### Saved entries
== == ==

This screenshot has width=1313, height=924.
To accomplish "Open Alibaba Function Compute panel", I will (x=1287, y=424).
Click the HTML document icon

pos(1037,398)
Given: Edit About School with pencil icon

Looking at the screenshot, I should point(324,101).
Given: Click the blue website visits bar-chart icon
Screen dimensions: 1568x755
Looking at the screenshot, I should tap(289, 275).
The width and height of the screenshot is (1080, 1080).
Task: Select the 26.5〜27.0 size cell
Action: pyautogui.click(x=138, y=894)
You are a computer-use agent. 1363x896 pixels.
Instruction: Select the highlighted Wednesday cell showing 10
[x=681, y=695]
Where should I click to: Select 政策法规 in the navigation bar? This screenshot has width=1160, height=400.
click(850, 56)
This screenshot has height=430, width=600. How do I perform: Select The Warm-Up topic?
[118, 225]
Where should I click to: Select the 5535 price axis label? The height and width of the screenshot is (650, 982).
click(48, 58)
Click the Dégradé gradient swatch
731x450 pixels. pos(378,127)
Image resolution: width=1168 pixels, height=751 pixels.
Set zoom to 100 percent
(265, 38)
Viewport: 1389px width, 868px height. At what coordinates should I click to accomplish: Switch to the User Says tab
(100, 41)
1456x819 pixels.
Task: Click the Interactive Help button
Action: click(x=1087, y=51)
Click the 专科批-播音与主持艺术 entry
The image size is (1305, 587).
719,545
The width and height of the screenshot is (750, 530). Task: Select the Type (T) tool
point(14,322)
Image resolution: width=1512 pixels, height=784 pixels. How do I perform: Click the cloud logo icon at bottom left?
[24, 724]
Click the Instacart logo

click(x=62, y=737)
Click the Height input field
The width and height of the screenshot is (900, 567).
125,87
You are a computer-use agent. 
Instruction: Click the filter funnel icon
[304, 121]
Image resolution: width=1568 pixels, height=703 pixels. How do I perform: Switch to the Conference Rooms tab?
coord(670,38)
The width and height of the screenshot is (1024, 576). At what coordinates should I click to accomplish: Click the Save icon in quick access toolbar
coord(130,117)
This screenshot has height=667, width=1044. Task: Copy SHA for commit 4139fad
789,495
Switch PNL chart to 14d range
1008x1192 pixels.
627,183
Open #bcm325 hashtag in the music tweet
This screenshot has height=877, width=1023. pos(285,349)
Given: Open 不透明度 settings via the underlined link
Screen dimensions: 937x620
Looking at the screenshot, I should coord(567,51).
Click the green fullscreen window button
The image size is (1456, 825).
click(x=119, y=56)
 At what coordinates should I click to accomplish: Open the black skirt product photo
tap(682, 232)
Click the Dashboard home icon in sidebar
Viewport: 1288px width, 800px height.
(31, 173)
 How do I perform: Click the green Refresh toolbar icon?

== == ==

Rewrite the data above with "Instruction" replaced by "Command", keeping every other line and word the same.

This screenshot has width=1313, height=924.
To accomplish "Open Alibaba Function Compute panel", I will (x=1287, y=424).
Click the HTML document icon

pos(1037,398)
Given: Edit About School with pencil icon

Looking at the screenshot, I should point(324,101).
Given: Click the blue website visits bar-chart icon
Screen dimensions: 1568x755
Looking at the screenshot, I should tap(289, 275).
The width and height of the screenshot is (1080, 1080).
Task: Select the 26.5〜27.0 size cell
Action: pyautogui.click(x=138, y=894)
You are a computer-use agent. 1363x896 pixels.
Command: Select the highlighted Wednesday cell showing 10
[x=681, y=695]
Where should I click to: Select 政策法规 in the navigation bar? This screenshot has width=1160, height=400.
click(850, 56)
This screenshot has height=430, width=600. How do I perform: Select The Warm-Up topic?
[118, 225]
Where should I click to: Select the 5535 price axis label? The height and width of the screenshot is (650, 982).
click(48, 58)
Click the Dégradé gradient swatch
731x450 pixels. pos(378,127)
Image resolution: width=1168 pixels, height=751 pixels.
Set zoom to 100 percent
(265, 38)
Viewport: 1389px width, 868px height. At what coordinates should I click to accomplish: Switch to the User Says tab
(100, 41)
1456x819 pixels.
Task: Click the Interactive Help button
Action: click(x=1087, y=51)
Click the 专科批-播音与主持艺术 entry
The image size is (1305, 587).
719,545
The width and height of the screenshot is (750, 530). Task: Select the Type (T) tool
point(14,322)
Image resolution: width=1512 pixels, height=784 pixels. How do I perform: Click the cloud logo icon at bottom left?
[24, 724]
Click the Instacart logo

click(x=62, y=737)
Click the Height input field
The width and height of the screenshot is (900, 567).
125,87
You are a computer-use agent. 
Command: Click the filter funnel icon
[304, 121]
Image resolution: width=1568 pixels, height=703 pixels. How do I perform: Switch to the Conference Rooms tab?
coord(670,38)
The width and height of the screenshot is (1024, 576). At what coordinates should I click to accomplish: Click the Save icon in quick access toolbar
coord(130,117)
This screenshot has height=667, width=1044. Task: Copy SHA for commit 4139fad
789,495
Switch PNL chart to 14d range
1008x1192 pixels.
627,183
Open #bcm325 hashtag in the music tweet
This screenshot has height=877, width=1023. pos(285,349)
Given: Open 不透明度 settings via the underlined link
Screen dimensions: 937x620
Looking at the screenshot, I should coord(567,51).
Click the green fullscreen window button
The image size is (1456, 825).
click(x=119, y=56)
 At what coordinates should I click to accomplish: Open the black skirt product photo
tap(682, 232)
Click the Dashboard home icon in sidebar
Viewport: 1288px width, 800px height.
(31, 173)
 How do I perform: Click the green Refresh toolbar icon?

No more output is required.